Numerous new behind-the-scenes clips from Morgan Matthews exclusive documentary, 'When Harry Left Hogwarts', at the making of Harry Potter and the Deathly Hallows: Parts 1
and 2 from the perspectives of the cast and crew - far different from
the general on-set looks, have been released online. The over 45-minute
feature is exclusively attached to the Deathly Hallows: Part 2 Blu-ray set sold only at Target stores.
Among the clips are personal looks at Emma Watson growing up on screen, including how her education was impacted and how surreal it was to shoot the epilogue, some of Daniel Radcliffe's favourite moments with his best friend who also happens to be his costume assistant, and Warwick Davis leading his family, who play goblins in the finale, around Gringotts bank. That, and a further look at the emotional final day of filming in June 2010, with new interviews from Dan and Rupert Grint, can be seen below.
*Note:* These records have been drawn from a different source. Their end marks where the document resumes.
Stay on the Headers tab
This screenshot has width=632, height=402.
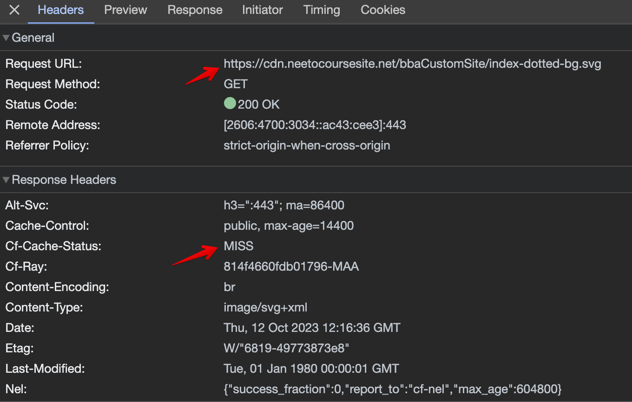60,10
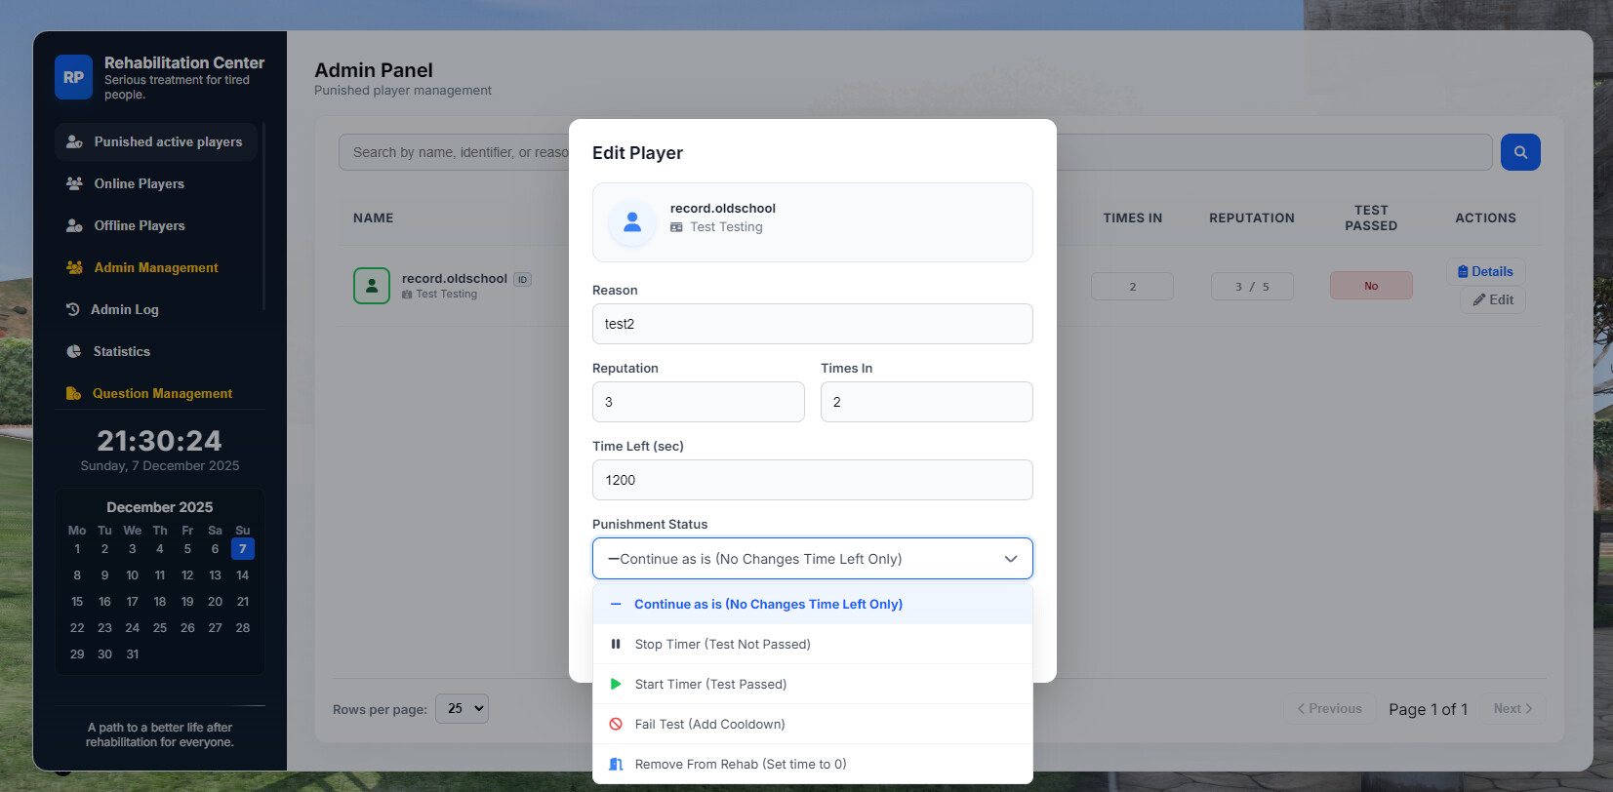Click the green player avatar in table row
This screenshot has width=1613, height=792.
click(x=371, y=286)
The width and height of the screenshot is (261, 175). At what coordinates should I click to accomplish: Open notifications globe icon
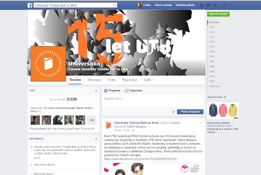coord(215,5)
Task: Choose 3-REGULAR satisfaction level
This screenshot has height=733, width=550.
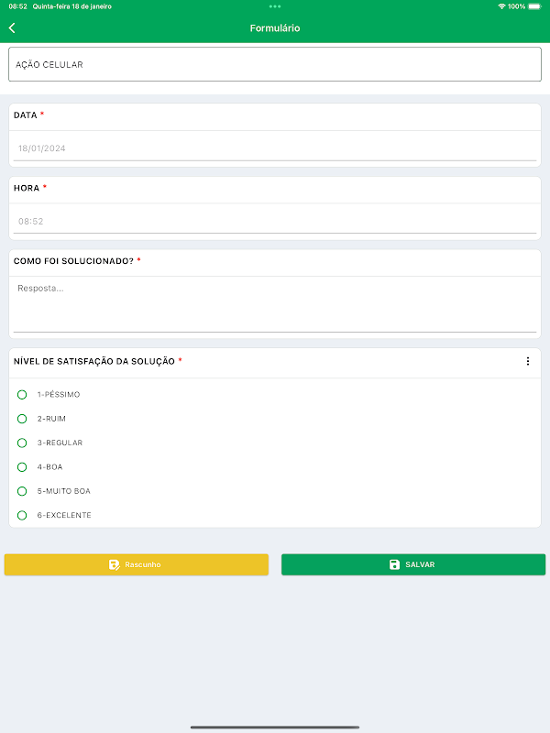Action: point(22,443)
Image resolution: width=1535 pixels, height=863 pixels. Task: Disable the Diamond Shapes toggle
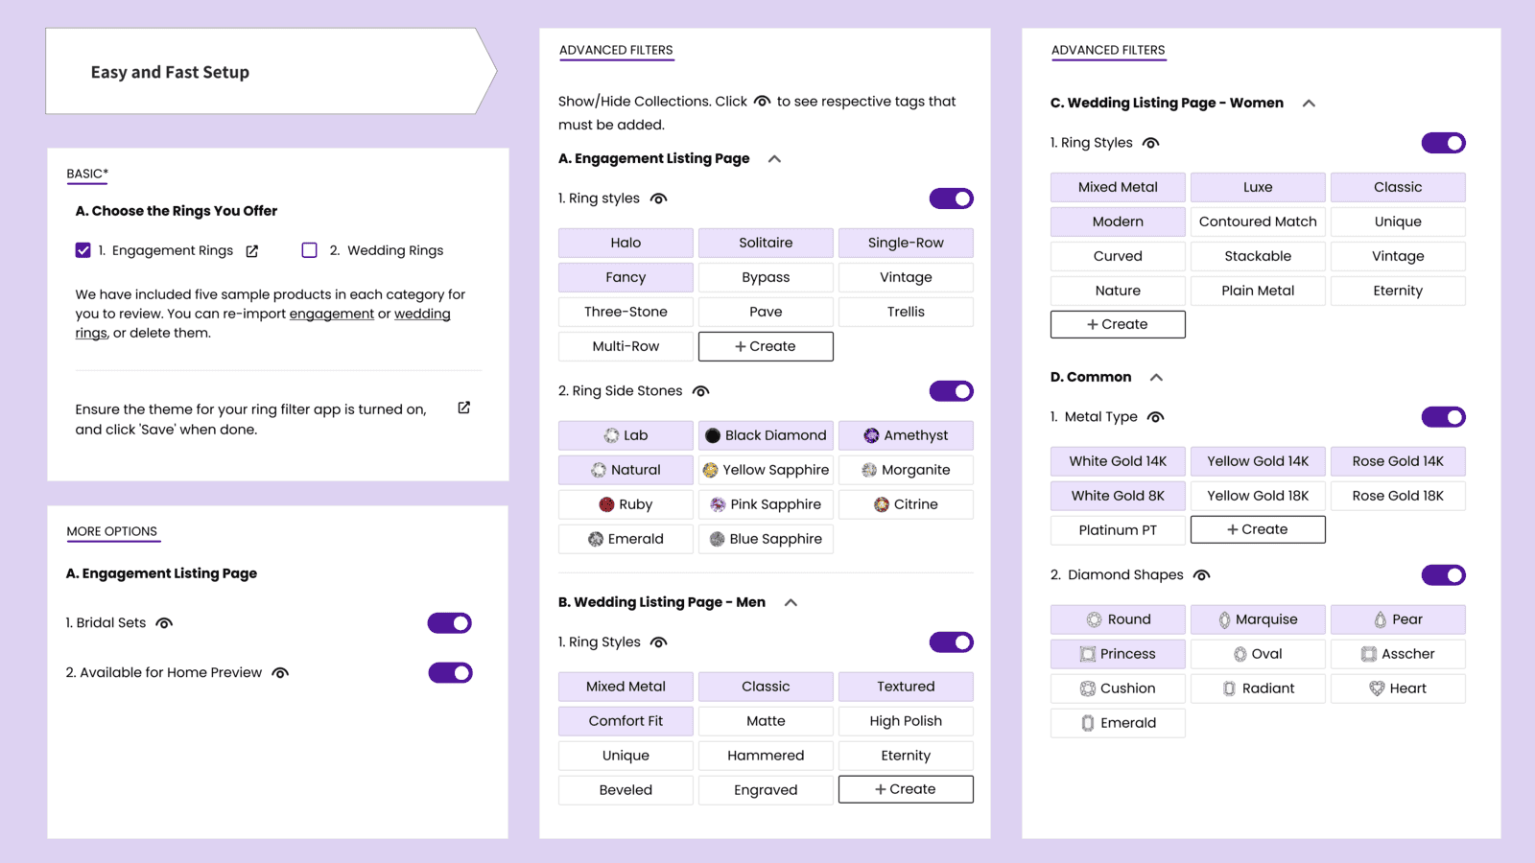tap(1443, 575)
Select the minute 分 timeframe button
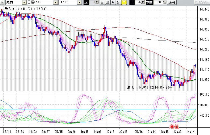 (x=118, y=2)
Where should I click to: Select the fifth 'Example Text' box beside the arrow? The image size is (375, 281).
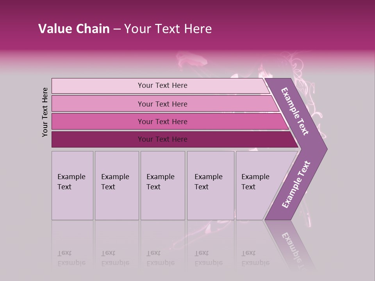[x=258, y=185]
Harry Potter: the Quest unlocked its newest video, this time focusing on Luna Lovegood in the film series, portrayed by Evanna Lynch. What's new about this feature is that it shows an extended clip of Evanna's screen test with Daniel Radcliffe for Harry Potter and the Order of the Phoenix, including a chat they have in the Hogwarts corridors and Dumbledore's office. That can be viewed here.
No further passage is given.